> **Instructions to follow**:
Pick out the lines below that contain the string "number" and copy them all.

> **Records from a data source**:
────────

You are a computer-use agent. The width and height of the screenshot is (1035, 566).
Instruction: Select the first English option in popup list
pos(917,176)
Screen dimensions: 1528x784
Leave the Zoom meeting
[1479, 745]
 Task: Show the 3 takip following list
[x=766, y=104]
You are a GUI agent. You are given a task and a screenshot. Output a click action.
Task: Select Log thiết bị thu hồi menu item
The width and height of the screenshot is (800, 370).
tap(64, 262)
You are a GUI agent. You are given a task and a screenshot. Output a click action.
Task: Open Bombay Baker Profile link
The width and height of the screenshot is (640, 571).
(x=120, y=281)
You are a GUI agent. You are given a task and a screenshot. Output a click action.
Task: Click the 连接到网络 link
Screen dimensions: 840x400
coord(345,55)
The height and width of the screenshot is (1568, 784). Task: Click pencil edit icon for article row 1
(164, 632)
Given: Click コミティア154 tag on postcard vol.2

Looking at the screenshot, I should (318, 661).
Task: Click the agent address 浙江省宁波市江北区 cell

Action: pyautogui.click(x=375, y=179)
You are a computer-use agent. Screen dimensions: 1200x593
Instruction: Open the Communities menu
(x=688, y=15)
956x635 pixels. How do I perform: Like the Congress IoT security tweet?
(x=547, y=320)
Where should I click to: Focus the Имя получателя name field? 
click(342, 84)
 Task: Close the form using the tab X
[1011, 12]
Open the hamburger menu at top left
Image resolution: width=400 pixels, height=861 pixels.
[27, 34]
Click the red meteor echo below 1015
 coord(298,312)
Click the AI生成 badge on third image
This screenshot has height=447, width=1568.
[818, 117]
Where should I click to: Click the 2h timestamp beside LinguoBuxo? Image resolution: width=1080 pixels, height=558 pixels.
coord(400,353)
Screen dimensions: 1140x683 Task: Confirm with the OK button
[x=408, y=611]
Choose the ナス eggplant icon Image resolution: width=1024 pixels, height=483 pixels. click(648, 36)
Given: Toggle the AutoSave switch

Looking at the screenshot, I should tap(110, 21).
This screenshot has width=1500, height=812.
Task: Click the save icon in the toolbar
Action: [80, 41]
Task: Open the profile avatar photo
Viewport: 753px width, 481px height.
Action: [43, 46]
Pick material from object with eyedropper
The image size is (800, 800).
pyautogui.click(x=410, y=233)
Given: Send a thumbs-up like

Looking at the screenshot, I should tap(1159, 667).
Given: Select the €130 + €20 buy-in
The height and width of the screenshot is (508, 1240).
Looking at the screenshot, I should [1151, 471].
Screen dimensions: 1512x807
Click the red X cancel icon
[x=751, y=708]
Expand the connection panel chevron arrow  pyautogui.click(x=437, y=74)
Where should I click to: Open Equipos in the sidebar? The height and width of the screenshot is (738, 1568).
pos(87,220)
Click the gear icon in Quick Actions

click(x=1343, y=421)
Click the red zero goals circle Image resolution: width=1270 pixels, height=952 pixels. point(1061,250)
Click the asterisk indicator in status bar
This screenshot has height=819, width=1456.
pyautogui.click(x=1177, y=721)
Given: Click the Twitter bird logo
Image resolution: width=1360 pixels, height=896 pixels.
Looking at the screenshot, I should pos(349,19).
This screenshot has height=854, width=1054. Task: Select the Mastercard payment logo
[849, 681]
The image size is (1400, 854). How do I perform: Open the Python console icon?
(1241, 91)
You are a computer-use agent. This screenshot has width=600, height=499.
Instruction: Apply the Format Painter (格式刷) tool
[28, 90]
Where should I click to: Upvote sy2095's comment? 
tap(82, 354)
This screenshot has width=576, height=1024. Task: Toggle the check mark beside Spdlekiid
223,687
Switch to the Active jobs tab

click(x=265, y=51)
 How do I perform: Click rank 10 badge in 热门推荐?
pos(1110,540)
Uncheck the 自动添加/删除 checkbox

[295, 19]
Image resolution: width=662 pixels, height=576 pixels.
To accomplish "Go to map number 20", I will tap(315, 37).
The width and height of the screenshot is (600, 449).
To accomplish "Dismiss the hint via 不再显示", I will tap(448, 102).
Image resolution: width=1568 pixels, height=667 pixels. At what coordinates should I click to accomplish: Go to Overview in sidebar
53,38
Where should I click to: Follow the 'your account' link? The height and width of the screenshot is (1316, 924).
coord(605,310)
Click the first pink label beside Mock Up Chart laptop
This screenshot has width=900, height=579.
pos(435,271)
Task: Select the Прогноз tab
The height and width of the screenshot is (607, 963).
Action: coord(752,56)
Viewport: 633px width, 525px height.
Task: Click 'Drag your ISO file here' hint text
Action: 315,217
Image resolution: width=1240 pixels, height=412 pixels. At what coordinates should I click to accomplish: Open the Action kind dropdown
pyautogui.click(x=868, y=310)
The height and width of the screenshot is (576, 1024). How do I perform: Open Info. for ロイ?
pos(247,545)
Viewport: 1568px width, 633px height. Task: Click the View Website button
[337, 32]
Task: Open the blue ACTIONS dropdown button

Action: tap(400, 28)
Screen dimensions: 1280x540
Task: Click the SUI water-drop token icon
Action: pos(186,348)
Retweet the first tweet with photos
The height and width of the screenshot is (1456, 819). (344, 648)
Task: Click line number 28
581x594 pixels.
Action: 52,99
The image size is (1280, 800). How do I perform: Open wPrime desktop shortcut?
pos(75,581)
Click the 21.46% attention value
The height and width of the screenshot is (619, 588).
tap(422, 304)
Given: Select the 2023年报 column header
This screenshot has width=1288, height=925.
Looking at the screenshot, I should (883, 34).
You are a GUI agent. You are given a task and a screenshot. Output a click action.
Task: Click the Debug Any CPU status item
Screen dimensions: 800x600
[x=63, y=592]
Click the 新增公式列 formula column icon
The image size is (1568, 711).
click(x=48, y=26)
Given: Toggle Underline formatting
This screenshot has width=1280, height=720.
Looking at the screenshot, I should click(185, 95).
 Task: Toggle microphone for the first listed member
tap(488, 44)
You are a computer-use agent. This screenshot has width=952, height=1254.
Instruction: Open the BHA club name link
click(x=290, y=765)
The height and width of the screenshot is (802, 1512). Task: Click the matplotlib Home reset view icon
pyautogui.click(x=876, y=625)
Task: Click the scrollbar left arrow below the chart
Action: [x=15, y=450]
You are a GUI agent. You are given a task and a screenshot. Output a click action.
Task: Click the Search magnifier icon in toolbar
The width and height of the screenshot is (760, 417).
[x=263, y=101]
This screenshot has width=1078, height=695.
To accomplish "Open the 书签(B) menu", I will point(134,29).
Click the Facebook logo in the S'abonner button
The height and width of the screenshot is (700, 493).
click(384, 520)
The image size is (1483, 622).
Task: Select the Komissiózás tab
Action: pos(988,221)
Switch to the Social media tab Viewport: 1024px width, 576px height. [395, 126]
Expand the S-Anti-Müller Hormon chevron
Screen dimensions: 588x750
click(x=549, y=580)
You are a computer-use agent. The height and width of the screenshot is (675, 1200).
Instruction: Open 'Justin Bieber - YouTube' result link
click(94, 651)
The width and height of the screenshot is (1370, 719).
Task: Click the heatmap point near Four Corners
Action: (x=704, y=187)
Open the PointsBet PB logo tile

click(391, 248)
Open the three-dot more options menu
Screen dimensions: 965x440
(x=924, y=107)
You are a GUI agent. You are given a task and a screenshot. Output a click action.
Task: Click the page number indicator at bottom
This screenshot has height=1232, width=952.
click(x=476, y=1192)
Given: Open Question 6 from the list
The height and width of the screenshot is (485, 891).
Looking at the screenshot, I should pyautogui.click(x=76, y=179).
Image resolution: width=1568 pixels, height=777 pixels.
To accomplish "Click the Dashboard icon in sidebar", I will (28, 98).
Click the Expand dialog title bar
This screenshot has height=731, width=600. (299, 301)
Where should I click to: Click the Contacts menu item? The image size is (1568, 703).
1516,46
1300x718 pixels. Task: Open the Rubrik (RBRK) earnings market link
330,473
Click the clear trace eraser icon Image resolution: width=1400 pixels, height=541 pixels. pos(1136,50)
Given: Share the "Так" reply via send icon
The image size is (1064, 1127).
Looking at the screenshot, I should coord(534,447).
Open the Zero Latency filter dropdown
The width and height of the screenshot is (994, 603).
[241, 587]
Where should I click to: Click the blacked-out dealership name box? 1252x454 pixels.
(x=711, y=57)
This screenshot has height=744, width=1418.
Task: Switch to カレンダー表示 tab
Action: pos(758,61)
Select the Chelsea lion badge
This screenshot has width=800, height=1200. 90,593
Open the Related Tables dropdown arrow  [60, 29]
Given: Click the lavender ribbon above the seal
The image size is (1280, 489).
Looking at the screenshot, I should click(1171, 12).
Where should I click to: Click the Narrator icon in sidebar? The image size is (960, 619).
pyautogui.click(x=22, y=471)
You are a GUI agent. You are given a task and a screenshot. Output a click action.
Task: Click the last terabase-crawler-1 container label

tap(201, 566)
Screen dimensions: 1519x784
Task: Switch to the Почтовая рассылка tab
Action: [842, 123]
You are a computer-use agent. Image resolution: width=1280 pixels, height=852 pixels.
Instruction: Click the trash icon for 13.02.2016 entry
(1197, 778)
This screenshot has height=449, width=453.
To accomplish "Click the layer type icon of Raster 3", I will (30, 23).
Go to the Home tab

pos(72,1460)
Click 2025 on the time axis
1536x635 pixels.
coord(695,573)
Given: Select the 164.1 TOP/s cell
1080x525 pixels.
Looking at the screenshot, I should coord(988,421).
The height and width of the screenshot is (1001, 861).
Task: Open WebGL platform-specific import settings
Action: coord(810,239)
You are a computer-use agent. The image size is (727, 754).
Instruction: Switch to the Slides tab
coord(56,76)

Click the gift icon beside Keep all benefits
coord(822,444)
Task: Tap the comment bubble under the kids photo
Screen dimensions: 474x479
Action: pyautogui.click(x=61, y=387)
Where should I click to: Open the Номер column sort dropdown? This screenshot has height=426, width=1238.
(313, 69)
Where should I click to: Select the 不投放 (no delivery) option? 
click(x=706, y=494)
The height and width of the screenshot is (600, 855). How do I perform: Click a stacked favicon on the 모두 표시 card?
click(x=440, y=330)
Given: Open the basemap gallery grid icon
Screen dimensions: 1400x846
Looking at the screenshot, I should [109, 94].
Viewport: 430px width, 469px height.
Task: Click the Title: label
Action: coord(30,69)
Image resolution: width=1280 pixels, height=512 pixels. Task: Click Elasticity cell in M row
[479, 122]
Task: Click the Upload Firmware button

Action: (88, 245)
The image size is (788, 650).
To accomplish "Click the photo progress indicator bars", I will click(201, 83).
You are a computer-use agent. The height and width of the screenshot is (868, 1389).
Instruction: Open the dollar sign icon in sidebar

────────

> **Your solution**:
To accomplish "Go to map number 20", I will tap(315, 37).
Task: Click line number 28
Task: Click the page number indicator at bottom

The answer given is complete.